Kelp Highway to America

Larry Pynn
Vancouver Sun

Thursday, May 28, 2009

The Pacific Coast of the Americas was settled starting about 15,000
years ago during the last glacial retreat by seafaring peoples
following a "kelp highway" rich in marine resources, a noted professor
of anthropology theorized Wednesday.

Jon Erlandson, director of the Museum of Natural and Cultural History
at the University of Oregon, suggested that especially productive
"sweet spots," such as the estuaries of B.C.'s Fraser and Stikine
rivers, served as corridors by which people settled the Interior of
the province.

Erlandson said in an interview these migrating peoples were already
sophisticated in harvesting from the sea and would have worked their
way down the coast in search of new sites.

"I think as much as anything it was an exploratory urge," he said at
an international conference on the history of marine mammals at the
University of B.C. "Populations were gradually growing and people kept
moving. What's around the next bend? If there were no people there, it
must have been a really powerful draw to keep exploring."

The kelp highway theory runs up against the long-held belief that the
first humans entered the Americas on a land bridge that spanned the
Bering Strait.

Erlandson said the kelp highway represented a diverse ecosystem and
would have extended from what is today Japan past Russia's Kamchatka
Peninsula and Alaska's Aleutian Islands all the way down the west
coast of North America to Mexico's Baja peninsula and then continuing
again in the waters off Peru, Ecuador, and Chile in South America.

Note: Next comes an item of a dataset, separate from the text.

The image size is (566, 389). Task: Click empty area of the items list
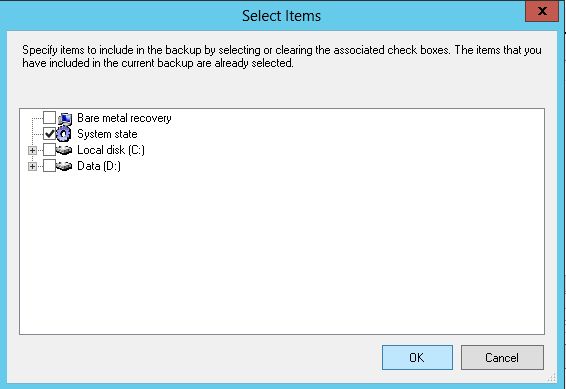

"These kelp forests would have provided a migration corridor near
shore with no major barriers," he said. "It would have been a very
similar ecological zone to follow and a rich one."

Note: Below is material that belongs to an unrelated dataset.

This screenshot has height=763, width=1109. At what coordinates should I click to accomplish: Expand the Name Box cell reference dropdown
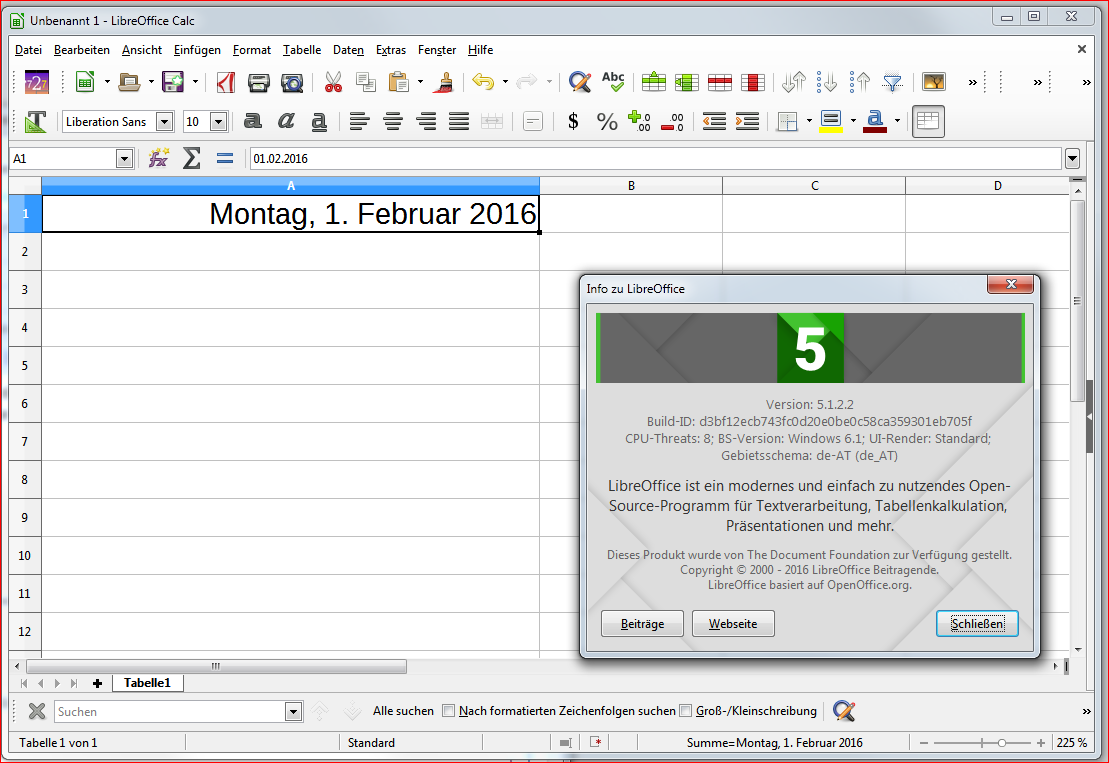click(x=124, y=158)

It's hard to know what kind of vessels carried these early seafarers,
although dugouts (perhaps carved from driftwood) and skin boats are
possible, he said.

The world's first evidence of human harvesting of marine life is found
at Olduvai Gorge in Tanzania dated to about 2.3 million years ago.
Simple shoreline ponds were likely employed to catch fish.

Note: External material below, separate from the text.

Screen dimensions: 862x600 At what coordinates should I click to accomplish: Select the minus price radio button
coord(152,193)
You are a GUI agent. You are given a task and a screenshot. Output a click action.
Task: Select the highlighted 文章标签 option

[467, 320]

The first evidence of sophisticated fishing technology dates back
90,000 years to the Democratic Republic of the Congo, formerly Zaire,
where harpoons were crafted from stone points with bone barbs to catch
Nile perch.

Evidence of seaweed recovered from hearths at the Monte Verde II
archeological site in southern Chile has been dated to about 14,000
years ago.

The first seafarers would have over-exploited resources initially
amidst a windfall of marine life, but over time would have learned to
live sustainably off the ocean, Erlandson said.

"There is a general human tendency, when you come into great
abundance, to waste it. In B.C, in California and other parts of the
world there is evidence early they did impact resources.

"But I think they learned lessons from it, just as we're trying to
learn lessons from the overfishing of recent decades."

Of aboriginal involvement in the elimination of sea otters from B.C.'s
West Coast during the European fur trade starting in the late 1700s,
he said: "That was part of a globalized economy, a cash economy that
was fundamentally different."

Erlandson is part of research on California's Channel Islands that has
found evidence of human occupation -- the Chumash people -- spanning
13,000 years, evidence that they must have found a way to live
sustainably from the ocean around them.

"When Europeans got there, within 150 years all sorts of animals were
devastated. When you compare the two records, they are dramatically
different." he said.
The Sun

1 comment:

Anonymous said...

excellent points and the details are more precise than somewhere else, thanks.